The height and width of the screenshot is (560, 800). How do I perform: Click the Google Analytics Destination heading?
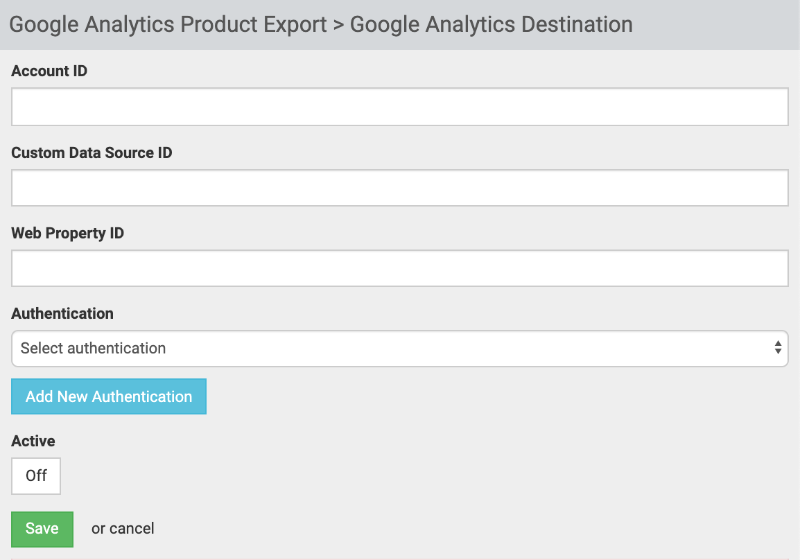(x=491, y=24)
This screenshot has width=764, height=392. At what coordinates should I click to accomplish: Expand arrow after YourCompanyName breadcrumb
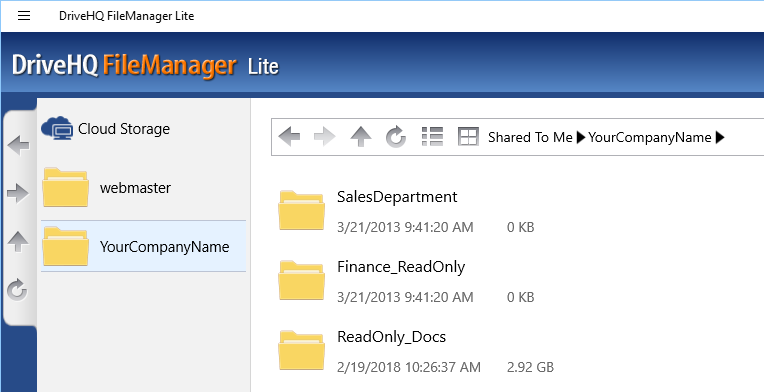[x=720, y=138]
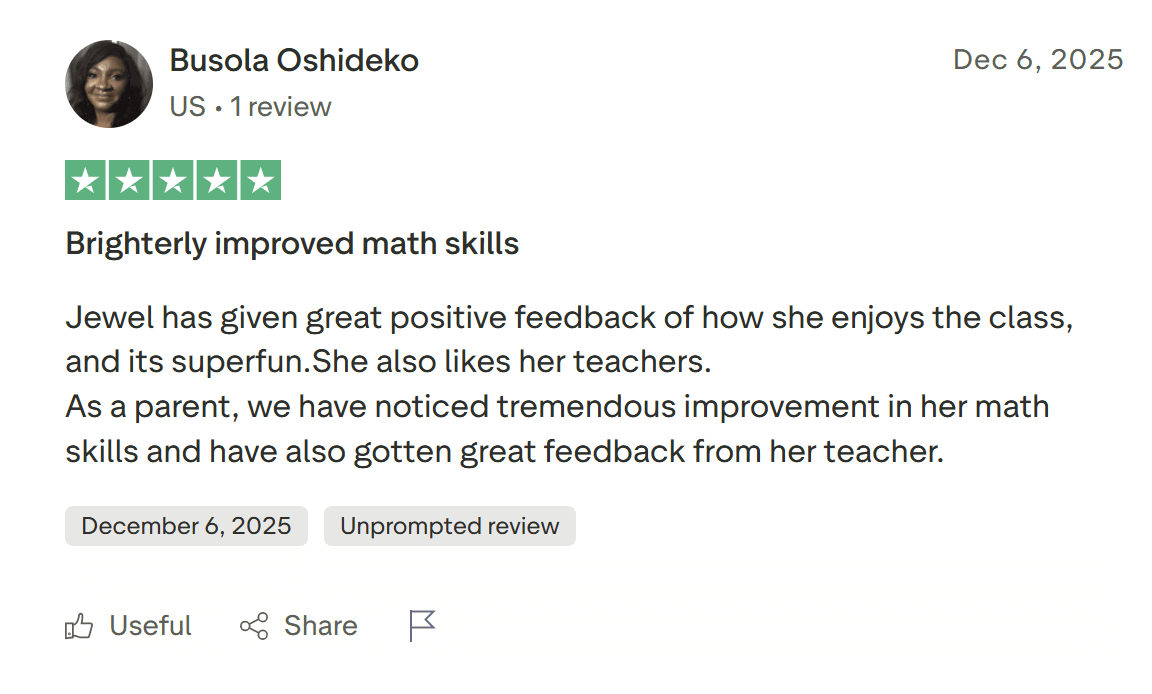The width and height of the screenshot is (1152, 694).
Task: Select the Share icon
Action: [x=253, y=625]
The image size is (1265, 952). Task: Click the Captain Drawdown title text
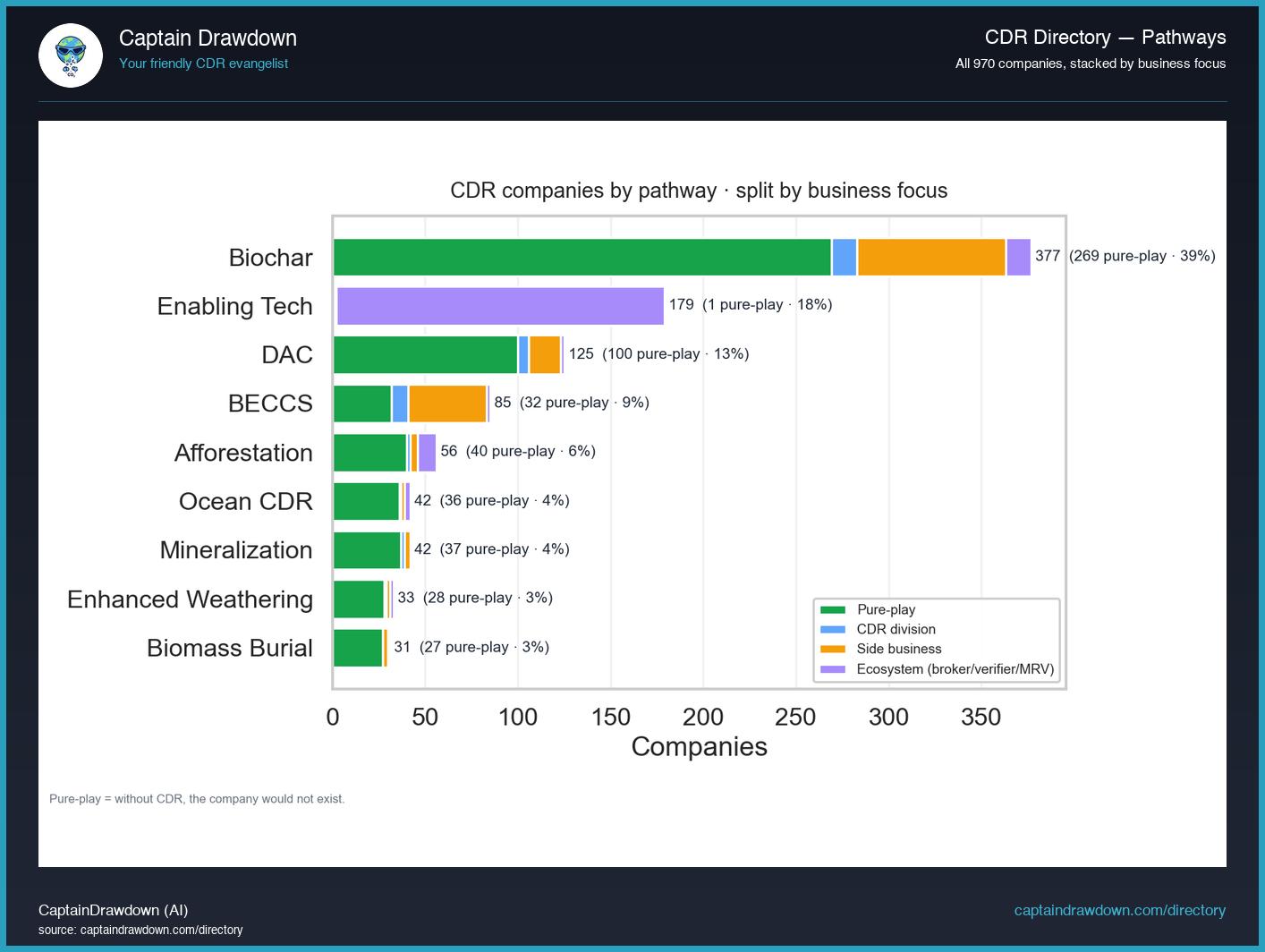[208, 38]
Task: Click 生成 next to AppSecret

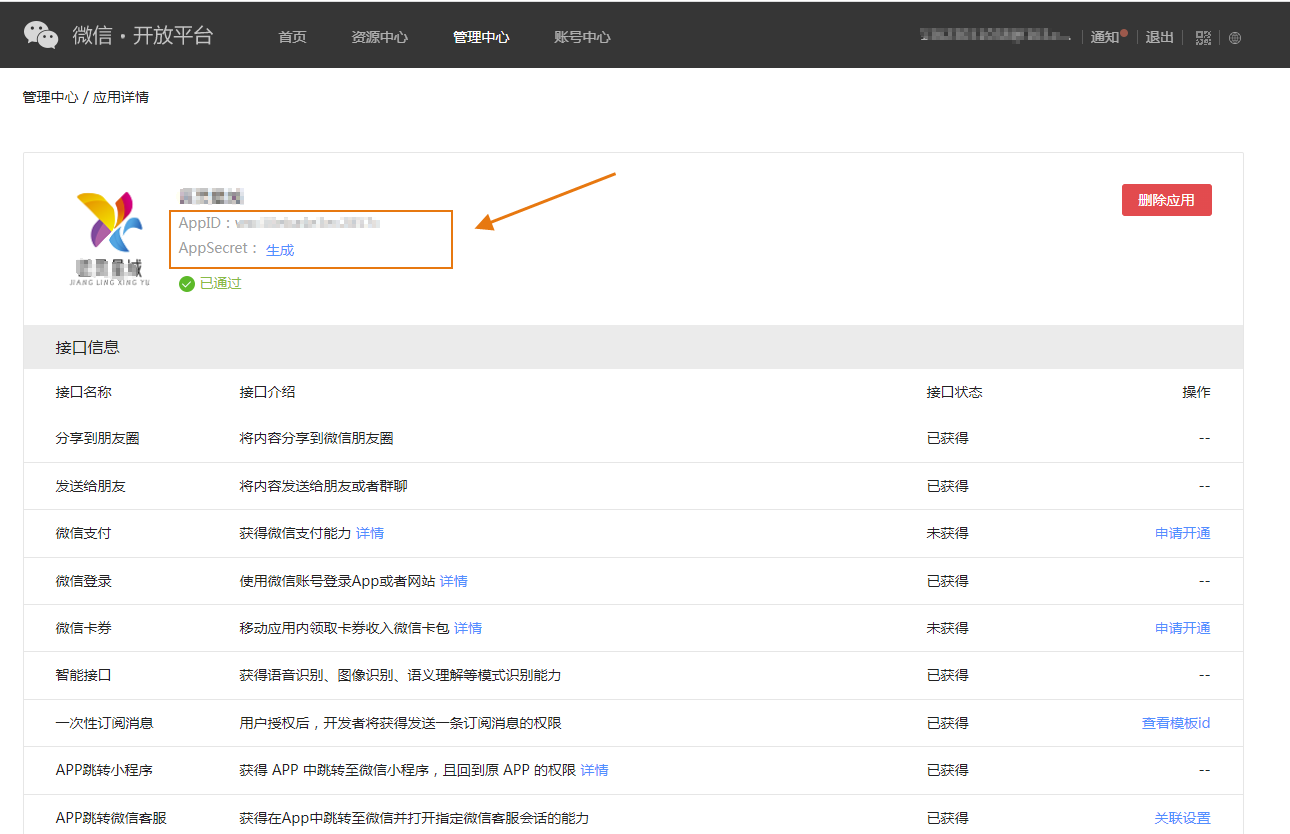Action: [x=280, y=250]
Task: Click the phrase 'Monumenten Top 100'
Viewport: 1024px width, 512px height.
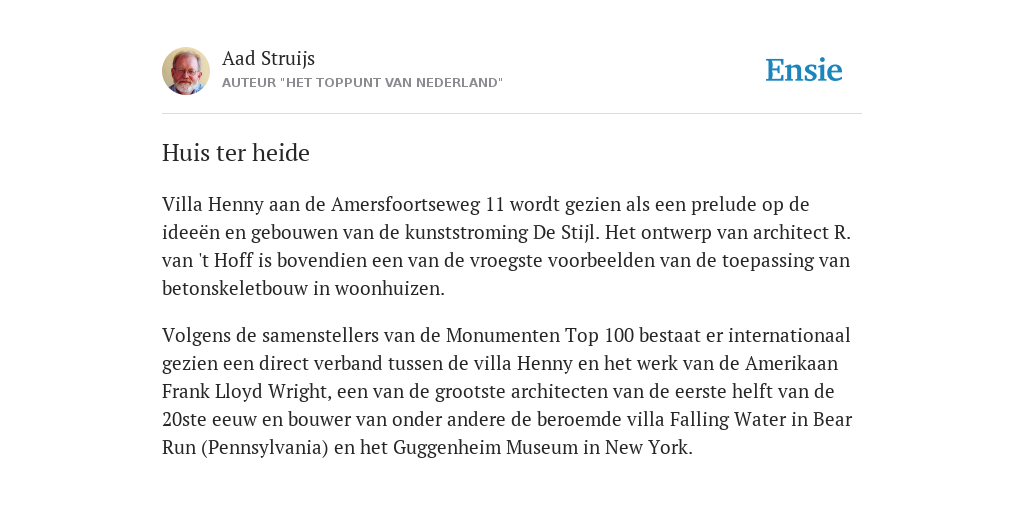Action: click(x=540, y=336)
===
• **Task**
Transcribe each line of the material above verbatim, but do not include the images.

• **Exercise solution**
The height and width of the screenshot is (560, 800). How do I perform: Click the Google Analytics Destination heading?
(x=491, y=24)
This screenshot has width=764, height=392. At what coordinates should I click to accomplish: Expand arrow after YourCompanyName breadcrumb
[x=720, y=138]
The width and height of the screenshot is (1152, 694).
Task: Select the Share icon
Action: [x=253, y=625]
The image size is (1265, 952). Task: Click the Captain Drawdown title text
[208, 38]
Task: Click 生成 next to AppSecret

Action: [x=280, y=250]
Task: Click the phrase 'Monumenten Top 100'
Viewport: 1024px width, 512px height.
Action: click(x=540, y=336)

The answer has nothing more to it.